General Collection Guidelines:
WSU Libraries provides electronic access to the two major indexes to history journals : America: History and Life and Historical Abstracts. These provide quick indexing to history journal articles from 1954 to the present. Other databases such as the Bibliography of Asian Studies provide access to journal articles in history. References to history material can also be found in a number of the library’s full-text databases JSTOR provides archival access to over 100 history journals and Project Muse provides full text coverage for over 60 history titles.. There are also a number of electronic history journals available full text, as well as a large number of freely available open access history journals.
These guidelines are written with the main collection in Holland and Terrell Libraries in mind. However, there are some special resources of importance to historians in the Manuscripts, Archives, and Special Collections that deserve mention. These include extensive manuscript collections relating to the exploration, settlement, and development of the Palouse Country, the Inland Empire, and the Pacific Northwest.
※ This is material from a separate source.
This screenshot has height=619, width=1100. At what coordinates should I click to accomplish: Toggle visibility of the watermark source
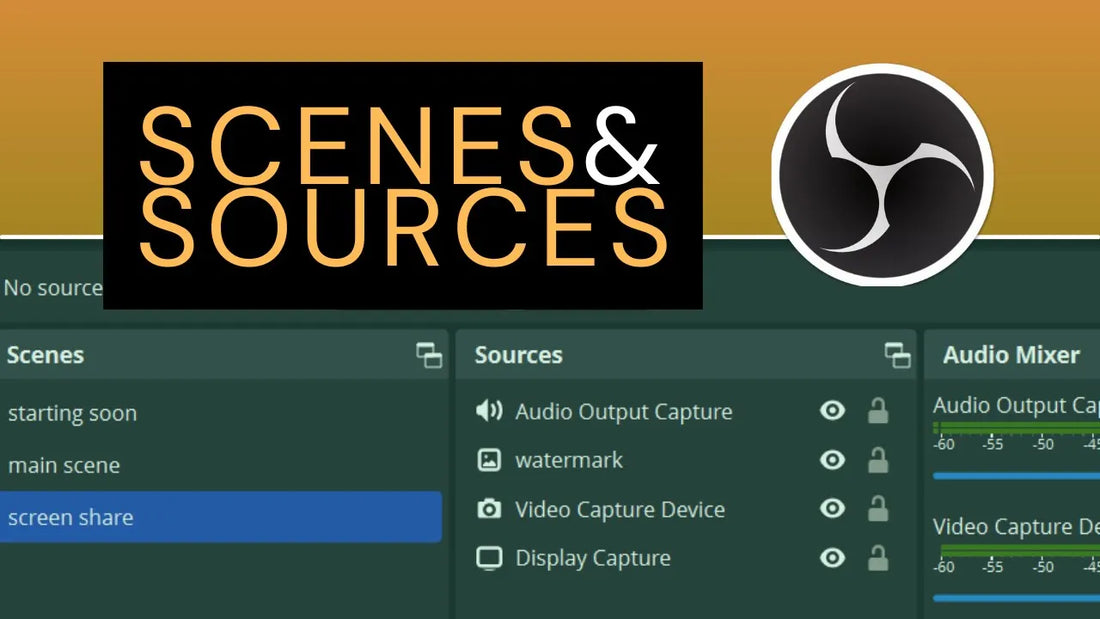coord(832,460)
For example, the DeSmet Papers reflect the activities of a nineteenth-century missionary priest in the region.
Manuscripts, Archives, and Special Collections also contains the Pacific Northwest Agricultural History Archives, the University Archives, which contain the personal papers and records generated by Washington State University's faculty, academic departments, and administrative offices, and an extensive Historical Photographs Collection, containing a wealth of visual documentation for studying the university campus, Pullman, the Palouse, the Inland Empire, and the Pacific Northwest. Material in these collections and finding aids for searching for material are available through the MASC web site through links to manuscripts, archives, digital collections, photographs, and rare books. Digital collections include an extensive newspaper clipping file on the history of the Pacific Northwest. In Latin American History, the Archives contain the Regla Papers, which cover three centuries of Mexican history.
It should be mentioned that there is strong cooperation between WSU Libraries and the University of Idaho in terms of access to materials in their collection. In addition, WSU has a large collection of U.S., foreign, and international documents and the University of Idaho is a regional library for U.S. documents.
The WSU Libraries has electronic access through an online system called WSU World Cat to the holdings of major university libraries throughout the United States and the world, making these research resources searchable for the historian. WSU WorldCat also provides access to Summit, a union catalog of the holdings of the libraries of more than thirty university, college, and community college libraries in Washington and Oregon. Books can be electronically requested and borrowed from any of these Summit libraries. In addition to these resources, the WSU Libraries offers free Interlibrary Loan for books not in the library collection and provides free electronic copies of journal articles not available at WSU through a system called Article Reach.